__EXERCISE INPUT__
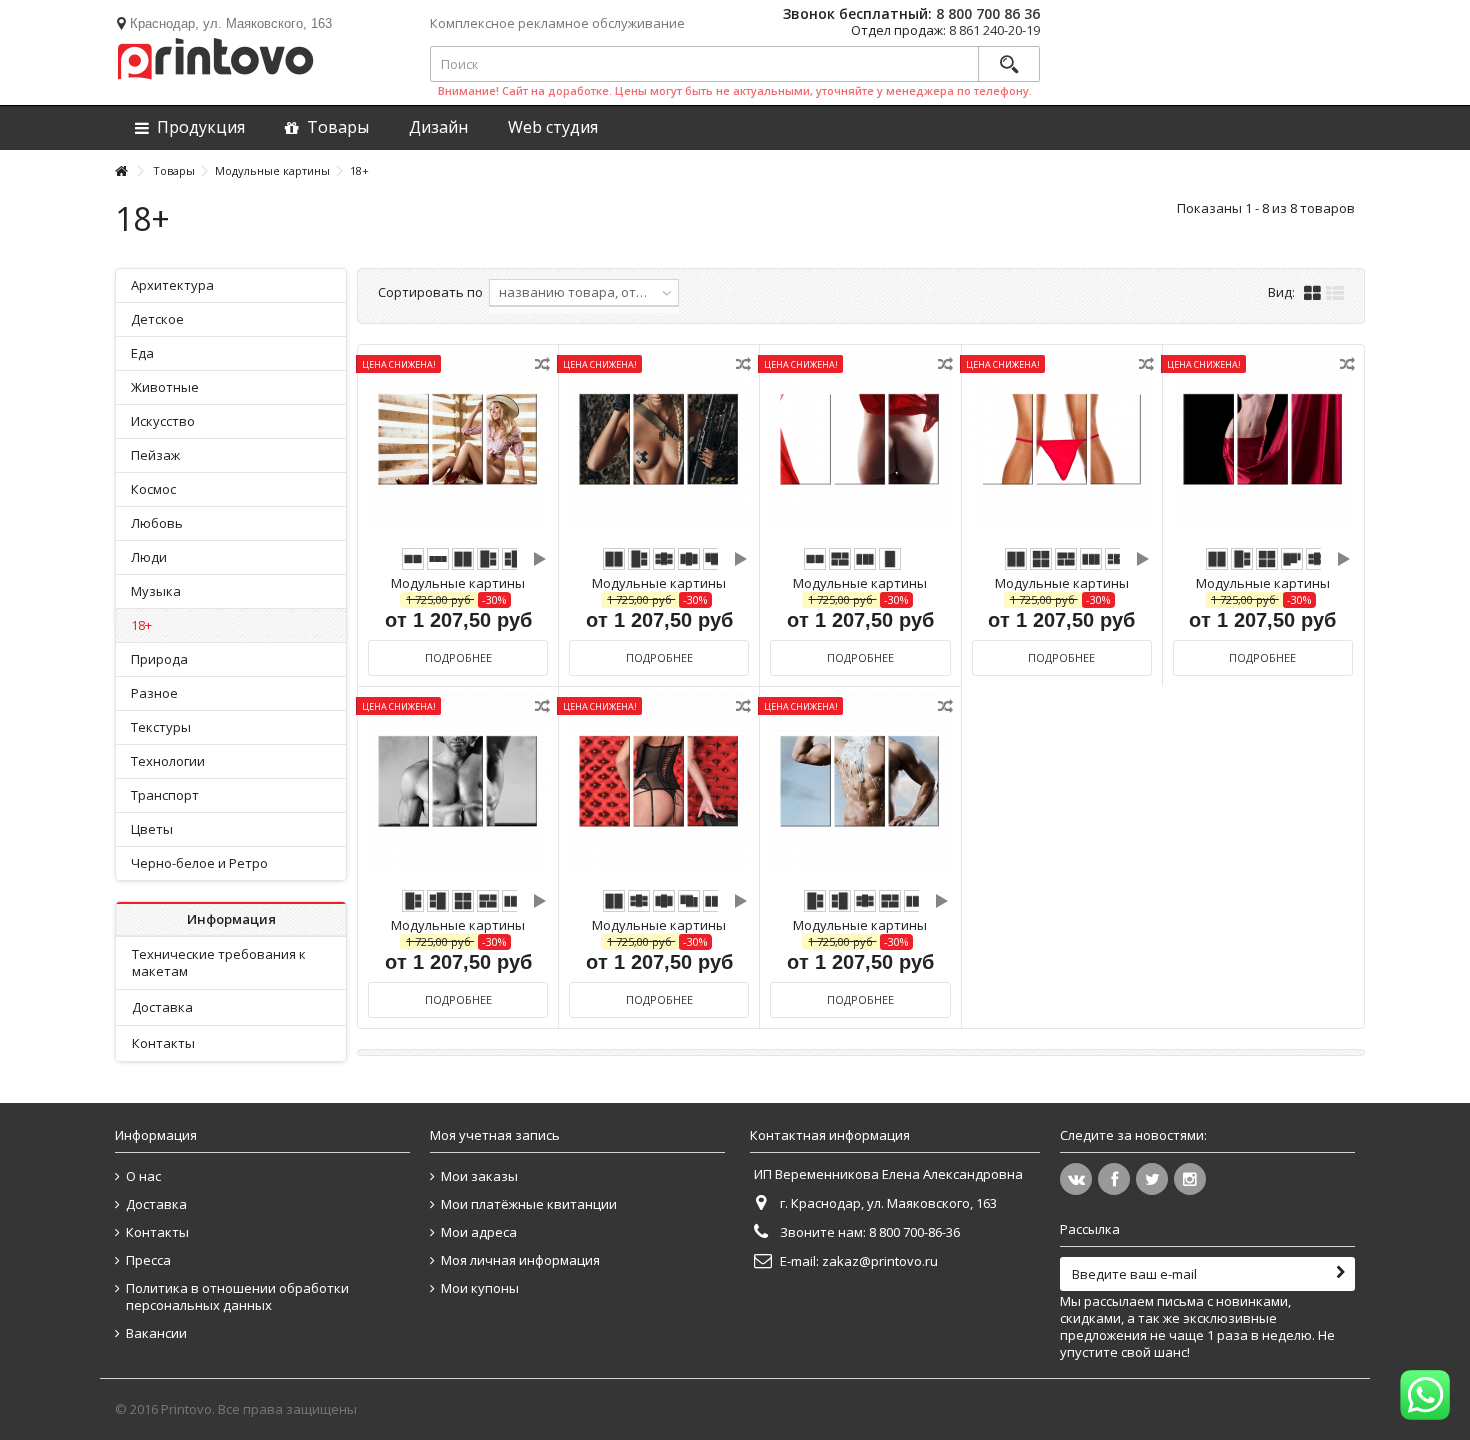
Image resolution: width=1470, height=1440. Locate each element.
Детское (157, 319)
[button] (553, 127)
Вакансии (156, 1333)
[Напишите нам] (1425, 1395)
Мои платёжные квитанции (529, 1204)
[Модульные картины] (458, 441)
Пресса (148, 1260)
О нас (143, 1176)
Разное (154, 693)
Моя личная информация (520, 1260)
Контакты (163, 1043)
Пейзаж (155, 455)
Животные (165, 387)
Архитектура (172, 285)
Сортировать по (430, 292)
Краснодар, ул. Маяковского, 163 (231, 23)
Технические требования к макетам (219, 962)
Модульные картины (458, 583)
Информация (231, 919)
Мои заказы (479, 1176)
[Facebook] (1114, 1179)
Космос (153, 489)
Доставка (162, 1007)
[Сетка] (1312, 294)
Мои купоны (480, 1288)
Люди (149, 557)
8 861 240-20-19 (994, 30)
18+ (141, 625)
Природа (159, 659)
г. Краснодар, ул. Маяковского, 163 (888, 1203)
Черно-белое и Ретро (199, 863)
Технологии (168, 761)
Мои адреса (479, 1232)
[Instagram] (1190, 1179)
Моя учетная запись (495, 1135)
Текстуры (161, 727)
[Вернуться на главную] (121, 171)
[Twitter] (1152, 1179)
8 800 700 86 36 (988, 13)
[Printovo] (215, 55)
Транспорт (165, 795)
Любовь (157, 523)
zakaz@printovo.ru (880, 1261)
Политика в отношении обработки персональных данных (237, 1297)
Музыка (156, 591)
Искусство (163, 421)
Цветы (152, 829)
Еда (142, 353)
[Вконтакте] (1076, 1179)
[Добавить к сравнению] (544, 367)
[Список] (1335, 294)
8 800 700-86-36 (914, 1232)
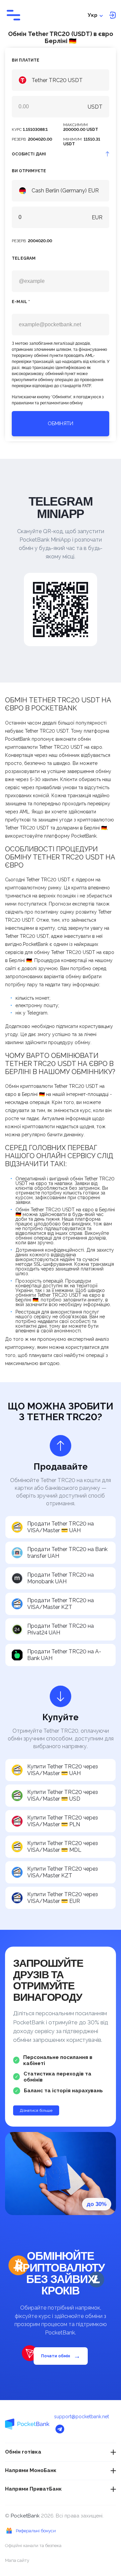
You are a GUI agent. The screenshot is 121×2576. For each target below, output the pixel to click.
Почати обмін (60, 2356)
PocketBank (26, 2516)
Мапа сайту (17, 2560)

__EXERCISE OBJECTIVE__
Please retype, exactly and only, the lines from the one holding "8 861 240-20-19 (994, 30)" to the end of the entries, both ends included, without any pictures.

__OUTPUT OF THE TASK__
8 861 240-20-19 (994, 30)
18+ (141, 625)
Природа (159, 659)
г. Краснодар, ул. Маяковского, 163 (888, 1203)
Черно-белое и Ретро (199, 863)
Технологии (168, 761)
Мои адреса (479, 1232)
[Instagram] (1190, 1179)
Моя учетная запись (495, 1135)
Текстуры (161, 727)
[Вернуться на главную] (121, 171)
[Twitter] (1152, 1179)
8 800 700 86 36 (988, 13)
[Printovo] (215, 55)
Транспорт (165, 795)
Любовь (157, 523)
zakaz@printovo.ru (880, 1261)
Политика в отношении обработки персональных данных (237, 1297)
Музыка (156, 591)
Искусство (163, 421)
Цветы (152, 829)
Еда (142, 353)
[Вконтакте] (1076, 1179)
[Добавить к сравнению] (544, 367)
[Список] (1335, 294)
8 800 700-86-36 (914, 1232)
You are a GUI agent. The screenshot is 121×2576. For each target below, output the pixel to click.
Почати обмін (60, 2356)
PocketBank (26, 2516)
Мапа сайту (17, 2560)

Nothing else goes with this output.